> **The problem**:
Your output should consist solely of the lines from the one with "Where should I click to: Open settings" through the end of the records, reproduced exactly, both ends included.

Collected data:
* * * * * * * * *

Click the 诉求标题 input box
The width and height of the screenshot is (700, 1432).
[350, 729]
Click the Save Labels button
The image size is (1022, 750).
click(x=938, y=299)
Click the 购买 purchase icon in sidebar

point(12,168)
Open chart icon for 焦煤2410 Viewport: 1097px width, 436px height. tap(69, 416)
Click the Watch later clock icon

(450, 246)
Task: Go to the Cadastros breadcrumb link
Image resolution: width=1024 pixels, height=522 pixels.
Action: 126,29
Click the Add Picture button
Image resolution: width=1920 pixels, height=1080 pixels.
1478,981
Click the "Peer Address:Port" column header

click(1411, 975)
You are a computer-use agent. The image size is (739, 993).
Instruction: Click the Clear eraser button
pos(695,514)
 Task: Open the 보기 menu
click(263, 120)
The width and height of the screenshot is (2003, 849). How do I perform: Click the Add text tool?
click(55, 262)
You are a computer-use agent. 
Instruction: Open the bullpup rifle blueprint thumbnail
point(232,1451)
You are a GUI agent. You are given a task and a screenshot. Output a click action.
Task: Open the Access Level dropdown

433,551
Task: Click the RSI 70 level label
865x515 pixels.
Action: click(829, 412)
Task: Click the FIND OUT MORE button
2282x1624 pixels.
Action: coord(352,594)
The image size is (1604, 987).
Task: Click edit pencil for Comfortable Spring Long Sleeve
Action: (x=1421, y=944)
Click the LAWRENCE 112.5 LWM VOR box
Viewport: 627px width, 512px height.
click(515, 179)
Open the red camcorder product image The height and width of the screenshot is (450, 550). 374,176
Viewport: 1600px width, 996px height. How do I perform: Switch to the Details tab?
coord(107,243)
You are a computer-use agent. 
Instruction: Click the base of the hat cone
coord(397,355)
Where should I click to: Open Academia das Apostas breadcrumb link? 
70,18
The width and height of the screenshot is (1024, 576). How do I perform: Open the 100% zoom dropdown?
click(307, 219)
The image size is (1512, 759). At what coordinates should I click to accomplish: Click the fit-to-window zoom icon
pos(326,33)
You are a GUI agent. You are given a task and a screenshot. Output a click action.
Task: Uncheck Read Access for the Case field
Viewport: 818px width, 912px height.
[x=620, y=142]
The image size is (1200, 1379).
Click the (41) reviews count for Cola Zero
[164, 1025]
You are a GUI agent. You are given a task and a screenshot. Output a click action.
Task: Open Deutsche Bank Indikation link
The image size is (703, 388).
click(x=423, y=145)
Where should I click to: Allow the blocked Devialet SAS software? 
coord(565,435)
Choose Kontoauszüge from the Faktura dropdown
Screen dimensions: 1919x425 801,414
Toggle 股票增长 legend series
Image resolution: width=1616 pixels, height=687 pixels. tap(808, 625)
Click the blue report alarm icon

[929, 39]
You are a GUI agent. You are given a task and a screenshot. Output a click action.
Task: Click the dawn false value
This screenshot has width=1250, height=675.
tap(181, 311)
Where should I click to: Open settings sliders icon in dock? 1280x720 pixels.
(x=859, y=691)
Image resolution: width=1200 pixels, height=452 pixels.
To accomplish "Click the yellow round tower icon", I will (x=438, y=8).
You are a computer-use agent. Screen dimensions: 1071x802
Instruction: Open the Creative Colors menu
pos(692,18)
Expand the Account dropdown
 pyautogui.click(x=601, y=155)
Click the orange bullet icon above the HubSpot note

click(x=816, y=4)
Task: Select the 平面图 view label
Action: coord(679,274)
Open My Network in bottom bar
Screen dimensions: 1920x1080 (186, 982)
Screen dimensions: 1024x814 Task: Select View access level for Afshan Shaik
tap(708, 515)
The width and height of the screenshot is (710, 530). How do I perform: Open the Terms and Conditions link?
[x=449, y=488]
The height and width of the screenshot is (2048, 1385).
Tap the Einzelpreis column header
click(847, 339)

* * * * * * * * *

> **Written response**:
Where should I click to: Open settings sliders icon in dock? 1280x720 pixels.
(x=859, y=691)
Image resolution: width=1200 pixels, height=452 pixels.
To accomplish "Click the yellow round tower icon", I will (x=438, y=8).
You are a computer-use agent. Screen dimensions: 1071x802
Instruction: Open the Creative Colors menu
pos(692,18)
Expand the Account dropdown
 pyautogui.click(x=601, y=155)
Click the orange bullet icon above the HubSpot note

click(x=816, y=4)
Task: Select the 平面图 view label
Action: coord(679,274)
Open My Network in bottom bar
Screen dimensions: 1920x1080 (186, 982)
Screen dimensions: 1024x814 Task: Select View access level for Afshan Shaik
tap(708, 515)
The width and height of the screenshot is (710, 530). How do I perform: Open the Terms and Conditions link?
[x=449, y=488]
The height and width of the screenshot is (2048, 1385).
Tap the Einzelpreis column header
click(847, 339)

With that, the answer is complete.